-- start PASSAGE SHOWN --

Package 'qbaconfound'

Title: Monte Carlo Quantitative Bias Analysis for Unmeasured Confounding
Description: A flexible Monte Carlo quantitative bias analysis (QBA) for unmeasured confounding in observational studies, as described in Hughes et al. The substantive analysis may be a generalised linear model or a Cox proportional hazards model with a binary, continuous, or categorical exposure and measured confounders. The method allows for one or more binary or continuous unmeasured confounders that may be correlated with the measured confounders. Informative priors for a small number of bias parameters encode external information about the unmeasured confounders.
Authors: Tom Palmer [aut, cre] (ORCID: <https://orcid.org/0000-0003-4655-4511>, ROR: <https://ror.org/0524sp257>), Emily Kawabata [aut] (ORCID: <https://orcid.org/0000-0003-4178-5513>), Rachael Hughes [aut] (ORCID: <https://orcid.org/0000-0003-0766-1410>)
Maintainer: Tom Palmer <[email protected]>
License: MIT + file LICENSE
Version: 0.0.0.9000
Built: 2026-05-26 14:59:28 UTC
Source: https://github.com/remlapmot/qbaconfound

Help Index


Monte Carlo quantitative bias analysis for unmeasured confounding

Description

Conducts the flexible Monte Carlo quantitative bias analysis (QBA) for unmeasured confounding of Hughes et al. Given a naive analysis model (which omits one or more unmeasured confounders) and informative priors for a small number of bias parameters, the function returns a bias-adjusted estimate of the exposure effect together with an interval that accounts for both the unmeasured confounding and sampling variability.

Usage

qbaconfound(
  formula,
  data,
  exposure = NULL,
  confounders,
  family = stats::gaussian(),
  reps = 1000L,
  sampling_error = TRUE,
  seed = NULL
)

Arguments

formula

The naive analysis model, e.g. y ~ x + c1 + c2 for a GLM or Surv(time, status) ~ x + c1 for a Cox model. The unmeasured confounders are not included in formula.

data

A data frame containing the outcome, exposure, and measured confounders.

exposure

Character vector naming the exposure term(s) in formula whose effect is of interest. Defaults to the first term on the right-hand side.

confounders

A single u_continuous()/u_binary() object, or a list of them, describing the unmeasured confounder(s).

family

The outcome model family: a stats::glm() family object, a family name, or "cox" for a Cox proportional hazards model. Ignored (and inferred as Cox) when the response is a survival::Surv() call.

reps

Number of Monte Carlo replications.

-- end PASSAGE SHOWN --
-- start ITEMS --

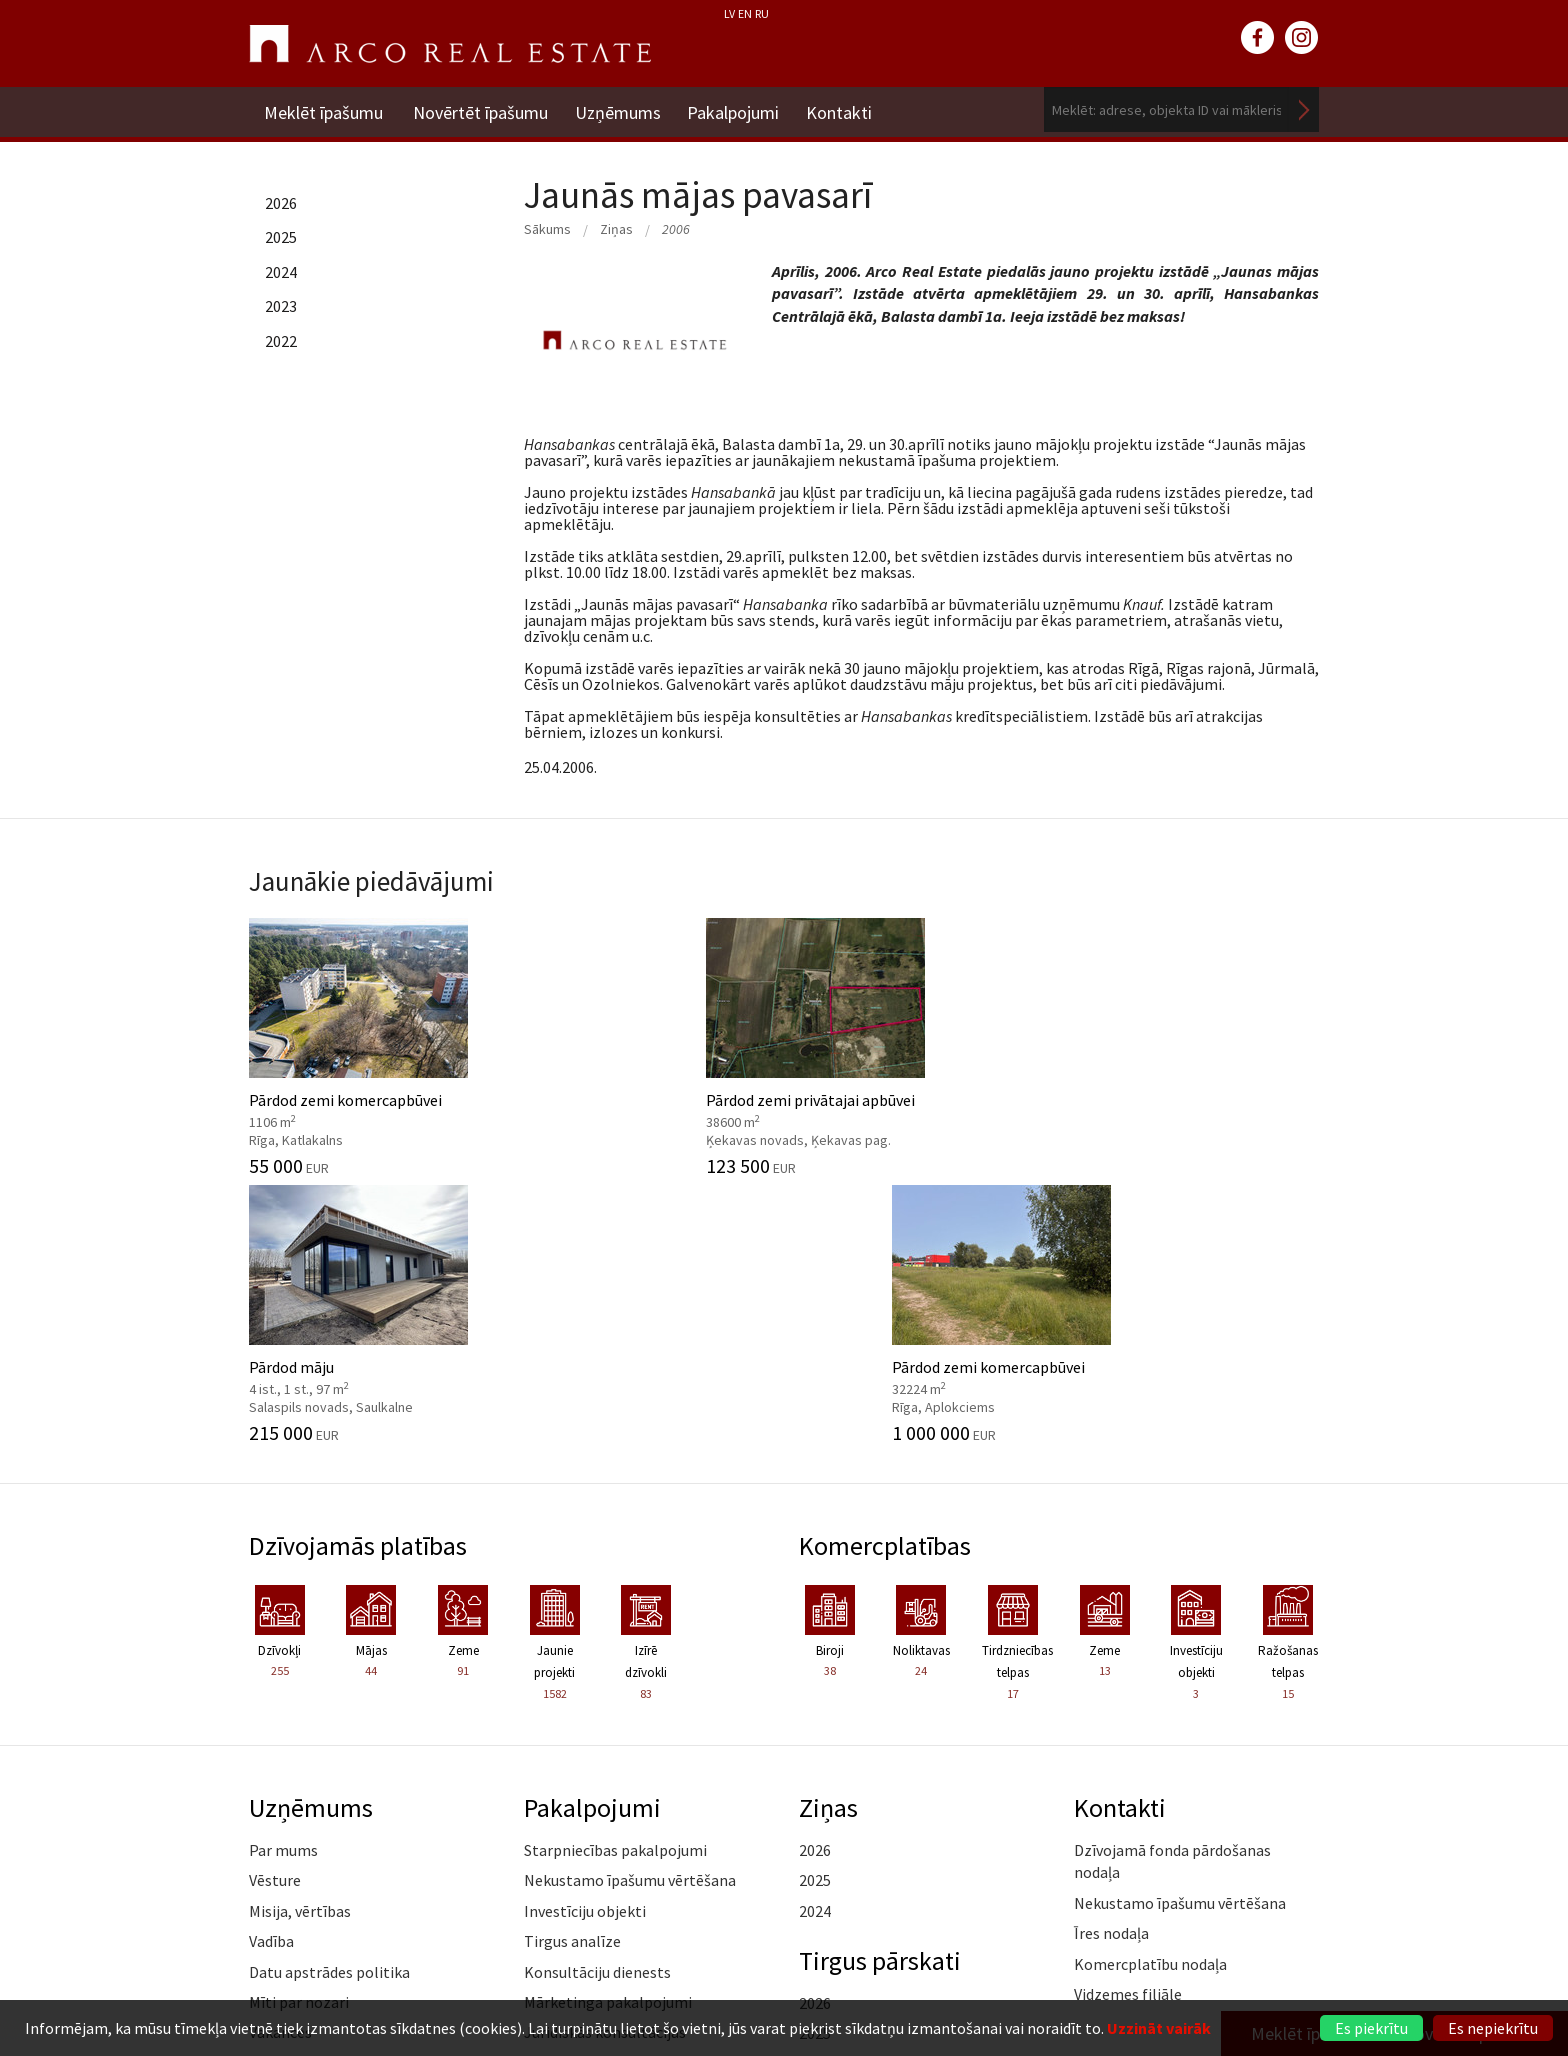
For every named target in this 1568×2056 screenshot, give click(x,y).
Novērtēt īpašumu (480, 109)
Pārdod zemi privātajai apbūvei (646, 1042)
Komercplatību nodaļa (1150, 1692)
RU (762, 13)
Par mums (283, 1578)
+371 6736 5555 (741, 1970)
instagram (1302, 38)
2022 (281, 341)
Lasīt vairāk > (1274, 1753)
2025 (281, 237)
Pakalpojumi (740, 109)
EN (745, 13)
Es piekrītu (1371, 2028)
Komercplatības (887, 1273)
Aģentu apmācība (583, 1791)
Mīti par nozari (299, 1730)
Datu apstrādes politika (329, 1700)
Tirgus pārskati (882, 1689)
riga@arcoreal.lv (741, 1994)
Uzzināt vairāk (1159, 2028)
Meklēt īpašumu (323, 109)
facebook (1258, 38)
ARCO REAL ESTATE (450, 44)
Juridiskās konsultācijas (605, 1761)
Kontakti (849, 109)
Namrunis (282, 1882)
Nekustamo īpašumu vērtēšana (630, 1609)
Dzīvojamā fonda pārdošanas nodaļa (1172, 1589)
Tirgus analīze (572, 1670)
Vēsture (275, 1609)
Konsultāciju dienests (597, 1700)
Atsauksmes (290, 1852)
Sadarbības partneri (316, 1791)
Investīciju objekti (585, 1639)
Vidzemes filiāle (1128, 1722)
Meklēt (1304, 109)
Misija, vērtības (300, 1639)
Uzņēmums (621, 109)
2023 (281, 306)
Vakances (280, 1761)
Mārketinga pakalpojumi (608, 1730)
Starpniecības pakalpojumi (615, 1578)
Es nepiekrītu (1493, 2028)
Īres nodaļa (1111, 1662)
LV (729, 13)
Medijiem (280, 1822)
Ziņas (616, 229)
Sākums (547, 229)
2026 (281, 203)
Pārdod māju (921, 1042)
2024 (281, 272)
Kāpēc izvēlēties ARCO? (604, 1822)
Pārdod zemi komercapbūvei (371, 1042)
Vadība (271, 1670)
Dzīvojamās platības (361, 1273)
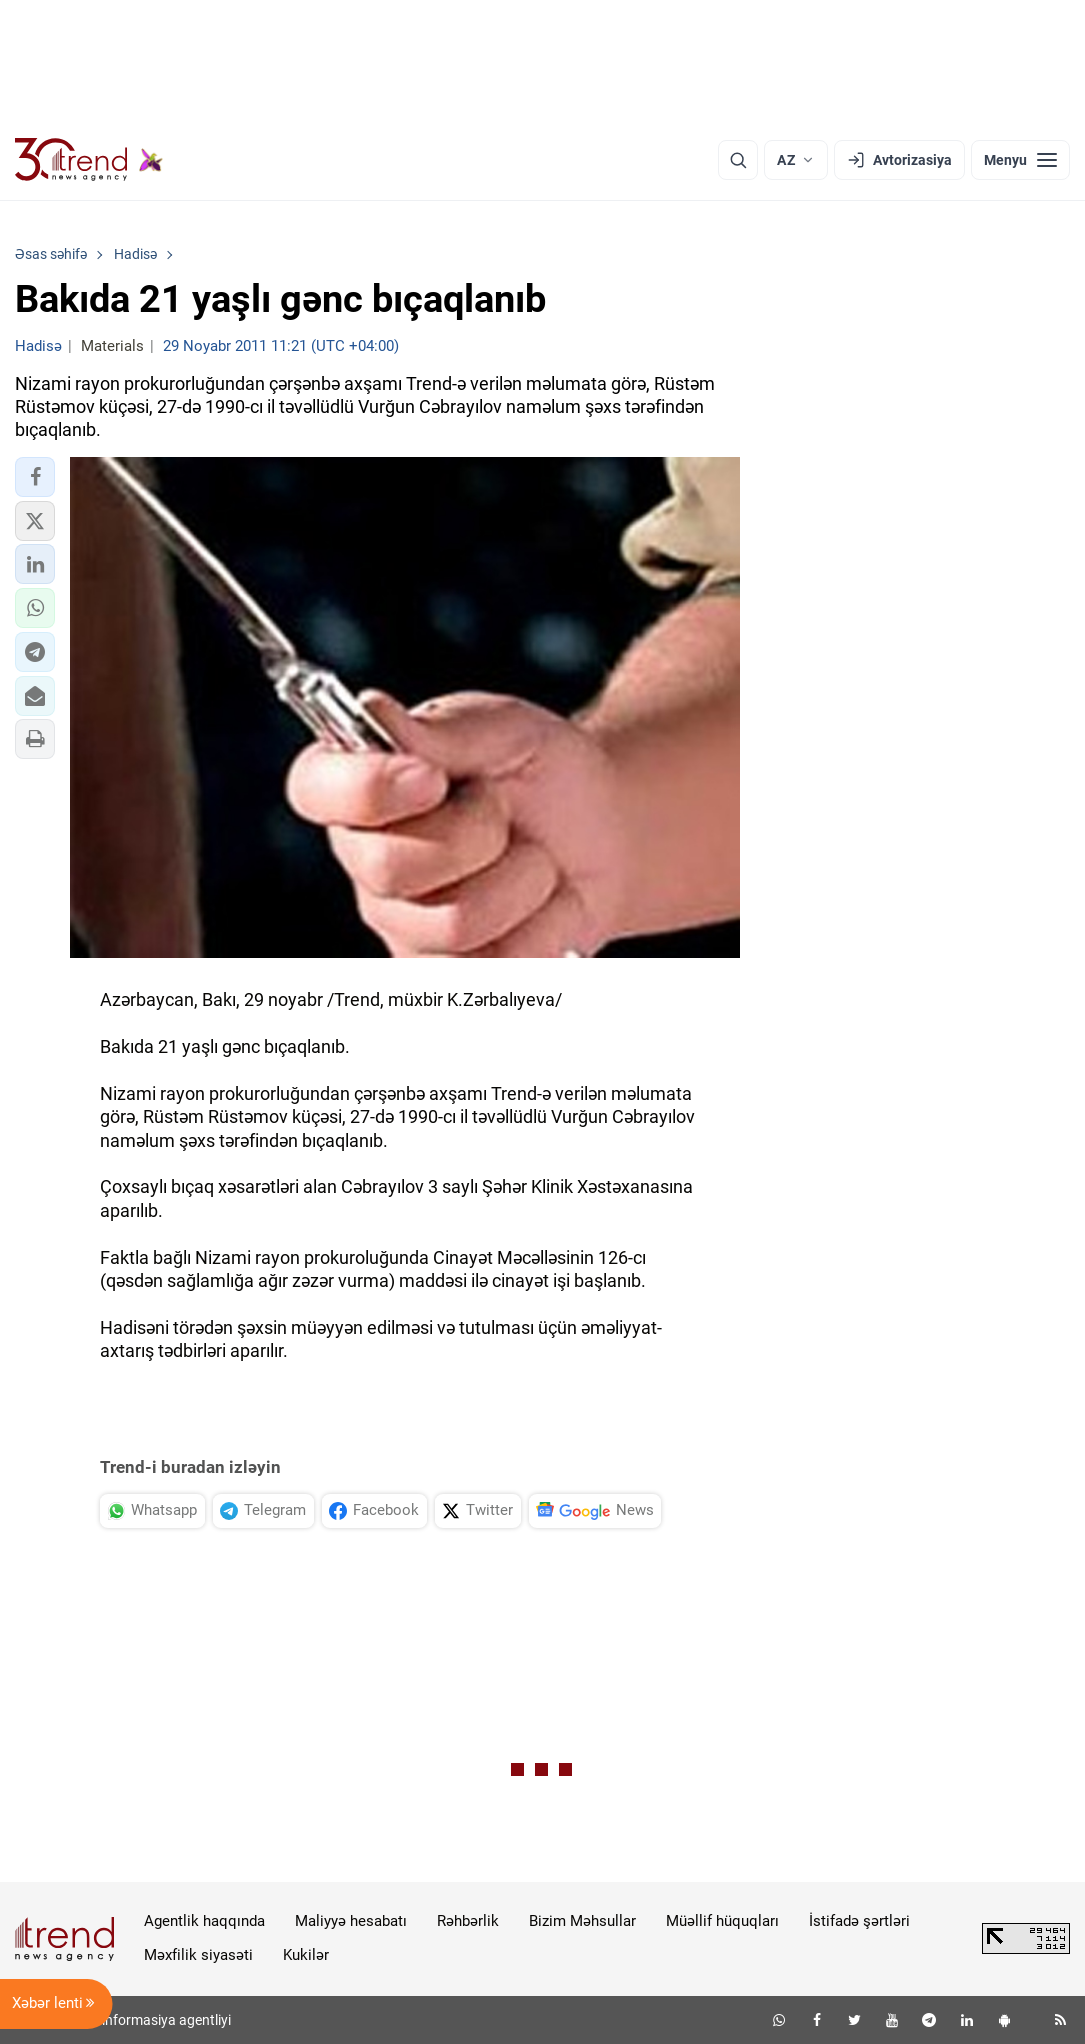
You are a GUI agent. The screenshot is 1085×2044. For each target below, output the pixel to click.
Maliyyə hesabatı (351, 1921)
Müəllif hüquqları (722, 1921)
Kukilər (306, 1955)
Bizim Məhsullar (582, 1921)
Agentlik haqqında (204, 1921)
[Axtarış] (738, 160)
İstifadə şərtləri (859, 1921)
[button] (35, 477)
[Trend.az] (89, 160)
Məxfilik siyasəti (198, 1955)
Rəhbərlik (468, 1921)
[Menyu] (1020, 160)
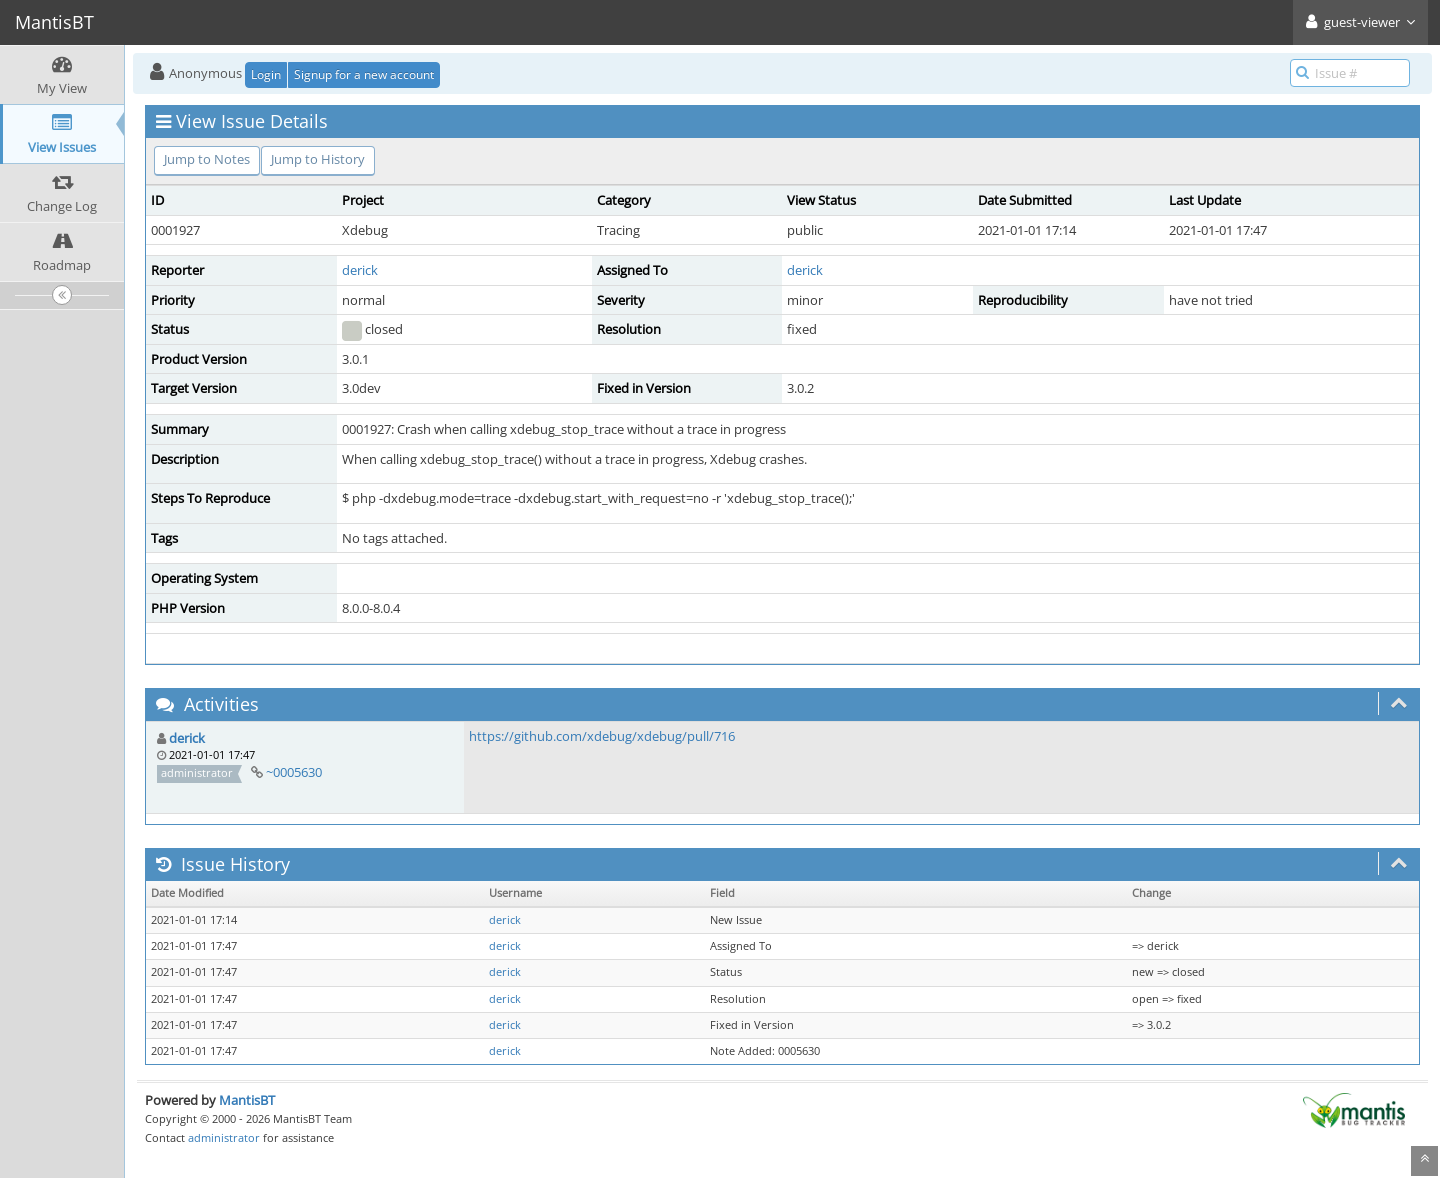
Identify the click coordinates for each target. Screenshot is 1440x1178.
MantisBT (247, 1100)
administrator (224, 1137)
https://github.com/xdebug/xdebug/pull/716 (602, 736)
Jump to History (318, 159)
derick (360, 270)
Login (266, 74)
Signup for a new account (364, 74)
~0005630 (294, 772)
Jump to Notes (207, 159)
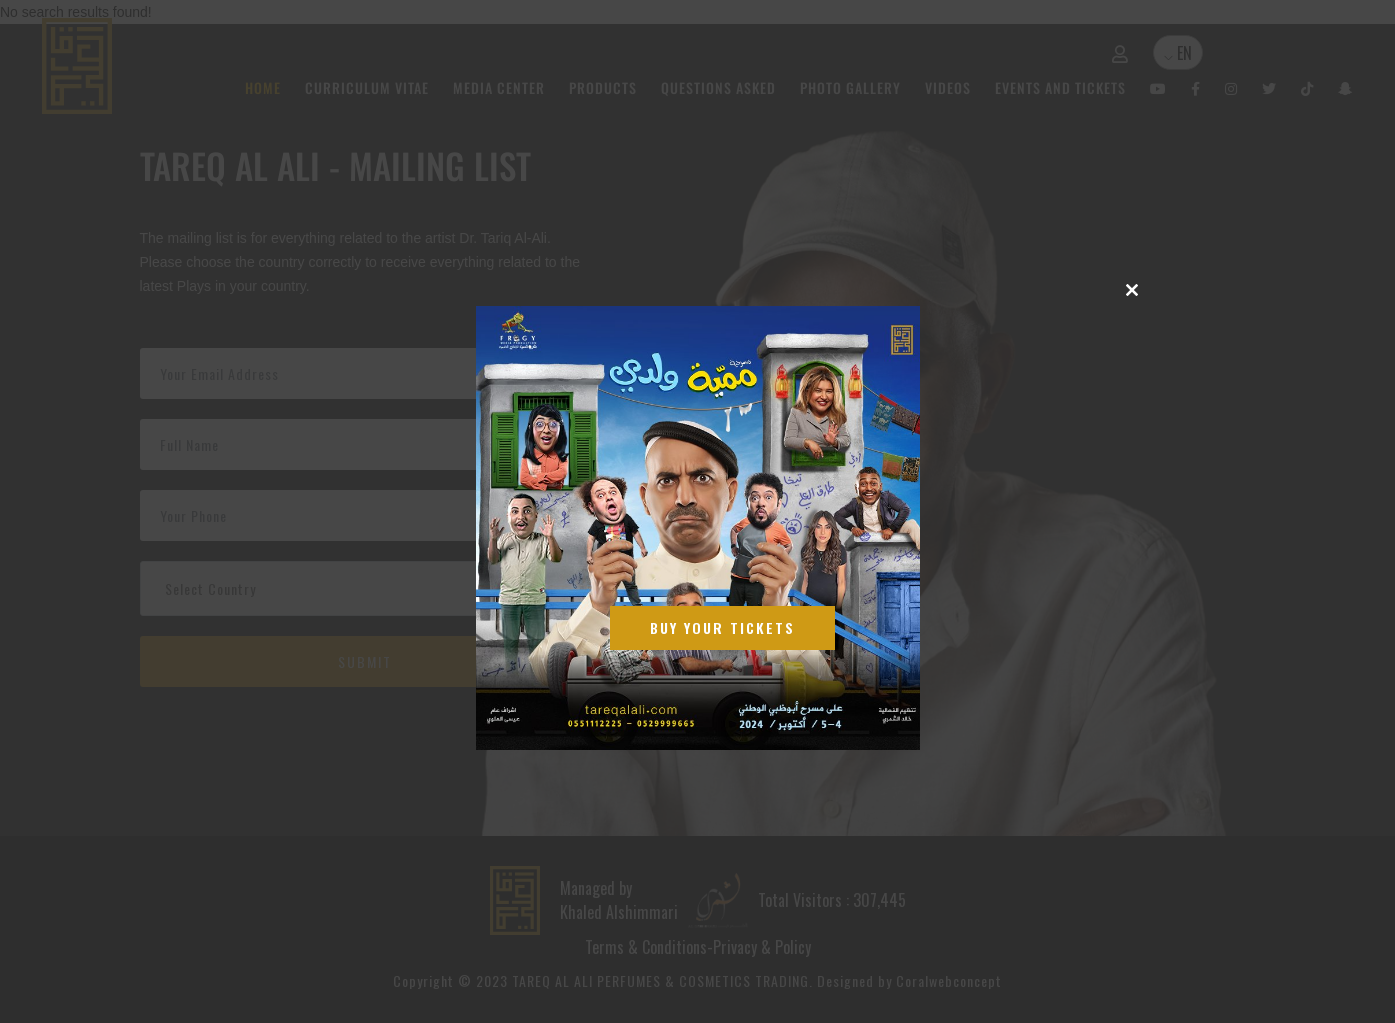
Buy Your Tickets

-- end ITEMS --

> _LIST OF TASKS_:
**a.** Could you output the qbaconfound help page from "A single u_continuous()/u_binary()" up to and including "Monte Carlo replications."?
**b.** Would you pick up the qbaconfound help page from where it stops?

> _ANSWER SET_:
**a.**
A single u_continuous()/u_binary() object, or a list of them, describing the unmeasured confounder(s).

family

The outcome model family: a stats::glm() family object, a family name, or "cox" for a Cox proportional hazards model. Ignored (and inferred as Cox) when the response is a survival::Surv() call.

reps

Number of Monte Carlo replications.

**b.**
sampling_error

Logical; if TRUE (the default) Monte Carlo sampling error is incorporated at step 4 above. Set to FALSE to obtain the distribution of bias-adjusted point estimates without sampling error.

seed

Optional integer seed for reproducibility.

Details

The substantive analysis may be a generalised linear model (any stats::glm() family) or a Cox proportional hazards model. Survival outcomes are detected automatically when the left-hand side of formula is a survival::Surv() call, or family can be set to "cox".

Each Monte Carlo replication (see Hughes et al., section 2.4):

  1. draws a value for every bias parameter from its prior (the priors are specified through u_continuous() / u_binary());

  2. simulates a proxy for each unmeasured confounder as a function of the exposure only (a continuous proxy from a normal model, a binary proxy from a Bernoulli model whose intercept reproduces the drawn prevalence);

  3. refits the outcome model including the simulated proxies, with their coefficients fixed to the drawn values (implemented as a model offset), and reads off the exposure coefficient and its standard error;

  4. adds Monte Carlo sampling error by drawing the bias-adjusted estimate from a normal distribution centred on that coefficient.

The point estimate is the median and the interval the 2.5th and 97.5th percentiles of the resulting distribution of bias-adjusted estimates.

Value

An object of class qbaconfound, a list with elements including estimates (a data frame of naive and bias-adjusted estimates per exposure term), draws (the matrix of bias-adjusted estimates across replications), and n_failed (the number of replications whose model fit failed).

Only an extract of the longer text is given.